By: Jake Smiths
With more enterprise accounts and more industrial deployments to support, Monce needed a cloud environment that was easier to scale, and Automat-it helped deliver that shift through the AWS migration profiled in this case study. The project addressed cost pressure, deployment overhead, and the need for a more repeatable infrastructure model as the business expanded.
The Order Processing Platform Monce Built
Monce runs B2B commercial operations for major industrial groups across construction, glass manufacturing, surface treatment, aerospace, aluminum, and B2B distribution. Its proprietary multi-agent pipeline reads inbound orders across any format, extracts technical specifications, matches them against product catalogs with customer-specific pricing, and sends the result directly into ERP.
Built by operators who typed orders into AS400 for years, the platform is designed to reduce manual order handling. According to the company, Monce’s platform reduces manual data entry time per order from around 25 minutes to under 60 seconds of AI processing. The company also reports a reduction in order errors from 8% to 12%, down to under 1%, along with a reported 70% decrease in processing costs.
Those reported gains helped the company expand across France and enter additional industrial verticals. As that expansion continued, however, the infrastructure underlying the product needed to handle more customers, more environments, and greater demand variability.
The Constraints That Emerged In The Previous Cloud Environment
The case study identifies three specific issues in Monce’s previous cloud environment.
The first was cost scaling faster than revenue. According to Monce, the previous container architecture maintained fixed compute costs regardless of processing volume. That meant infrastructure spending increased as new clients were added, even during off-peak hours.
The second was AI inference economics. Monce’s multi-agent LLM pipeline reads full order conversations, performs proprietary catalog matching, applies customer-specific logic, and learns vocabulary and patterns. According to Monce, running that workload on the previous cloud provider’s AI services was more expensive than alternatives available through AWS.
The third was deployment overhead. Every new client required a custom infrastructure configuration. That consumed engineering time that Monce wanted to use for product development and its expansion into revenue intelligence and multi-channel ordering.
These issues made the existing setup harder to scale cleanly. Growth was driving more demand, but the cloud environment was not responding as efficiently.
The AWS Architecture Automat-It Implemented
Automat-it addressed those constraints by migrating Monce to AWS serverless architecture, including ECS on EC2. The solution delivered by Automat-it’s engineers and DevOps experts was based on the Amazon ECS architecture and implemented using Terraform Infrastructure-as-Code.
That gave Monce a repeatable way to create infrastructure while still allowing different configurations for each deployment. Instead of relying on a setup that required fresh manual work for each client, Monce gained a more standardized infrastructure model.

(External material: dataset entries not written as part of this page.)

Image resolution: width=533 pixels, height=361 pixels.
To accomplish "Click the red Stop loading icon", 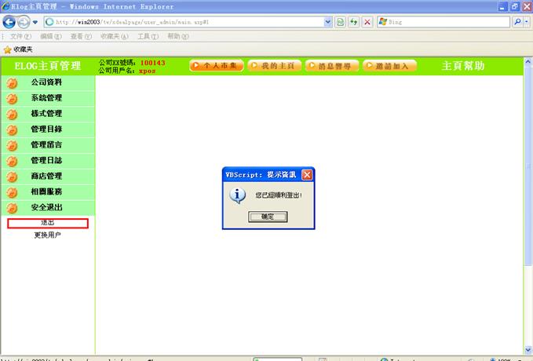I will pyautogui.click(x=367, y=22).
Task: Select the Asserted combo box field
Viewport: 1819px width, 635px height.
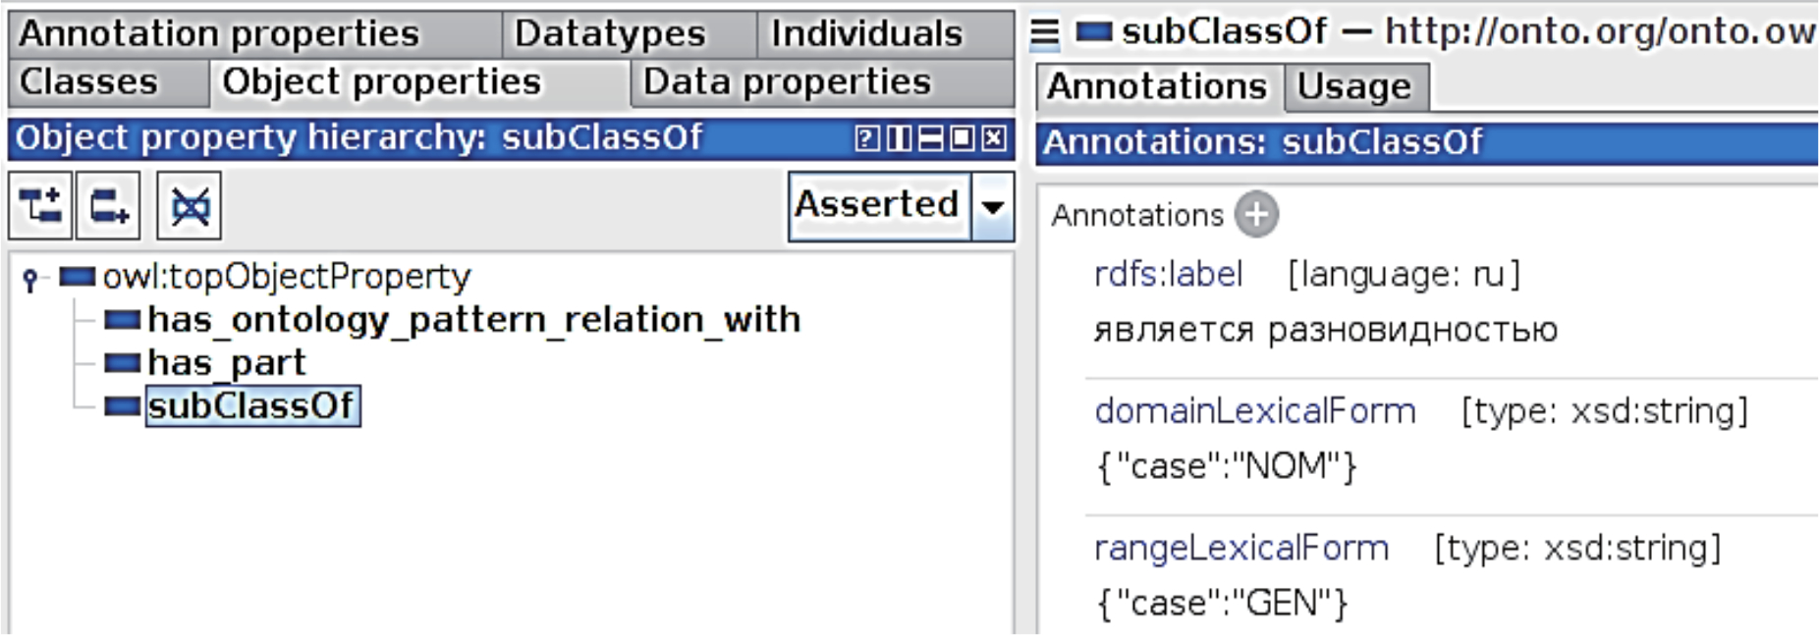Action: 878,205
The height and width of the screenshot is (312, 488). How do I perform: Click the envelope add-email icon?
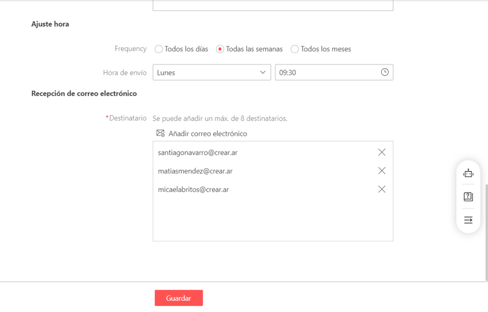pyautogui.click(x=160, y=133)
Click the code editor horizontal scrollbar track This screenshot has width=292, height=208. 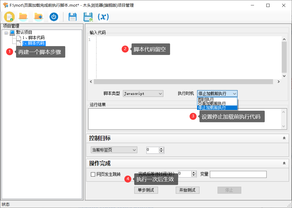tap(183, 82)
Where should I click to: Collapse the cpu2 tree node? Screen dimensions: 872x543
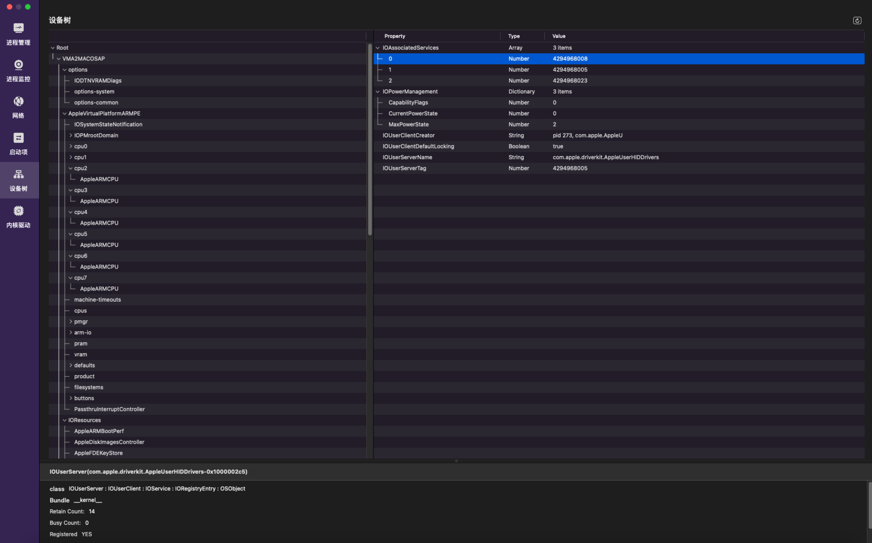click(71, 168)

The case study also says Automat-it applied best practices developed across its experience with AWS migrations completed for other startups. These included cost optimization through infrastructure design and FinOps expertise, as well as scalability planning to support a secure and stable environment.
On the technical side, Automat-it integrated Monce’s existing Firebase frontend with AWS ECS. The FastAPI Python application structure, which had been part of Monce’s monolithic backend before the migration, ran there. WebSocket connectivity between the frontend and backend was handled through an Application Load Balancer.

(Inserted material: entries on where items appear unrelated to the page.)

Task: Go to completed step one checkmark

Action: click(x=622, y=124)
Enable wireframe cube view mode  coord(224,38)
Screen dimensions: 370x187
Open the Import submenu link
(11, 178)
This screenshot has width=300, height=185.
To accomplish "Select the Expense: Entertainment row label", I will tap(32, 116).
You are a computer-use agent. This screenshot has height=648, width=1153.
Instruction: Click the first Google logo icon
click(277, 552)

The Results After The Migration
According to the case study, the migration reduced monthly infrastructure costs by replacing fixed compute spend with elastic scaling during off-peak hours. That gave Monce a cost model better aligned with actual usage.
The case study also reports that the migration was completed with zero client downtime, allowing live industrial deployments to continue uninterrupted. Another reported result was faster deployment. Terraform Infrastructure-as-Code automated environment creation for each new factory, reducing new client deployment time from days to minutes, according to Monce.
Infrastructure costs also became more closely tied to order volume, rather than increasing mainly because another client contract had been added. That improved the relationship between demand and cloud spending as Monce expanded.
How The Migration Supported Broader Growth
This case study shows that scalability depends on more than application performance alone. Monce already had a platform that, according to the company, reduced manual work, improved order accuracy, and lowered processing costs for customers. What it needed next was infrastructure that could support a growing number of deployments without the same level of fixed cost and repeated setup effort.
Automat-it’s work reduced Monce’s infrastructure costs, accelerated rollout, and enabled a more scalable AWS environment. For a company expanding across industrial sectors and enterprise accounts, this created a stronger base for continued growth.
Disclaimer: This article is based on a case study provided by the companies mentioned. Results and outcomes described may vary depending on factors such as implementation, use case, and business environment.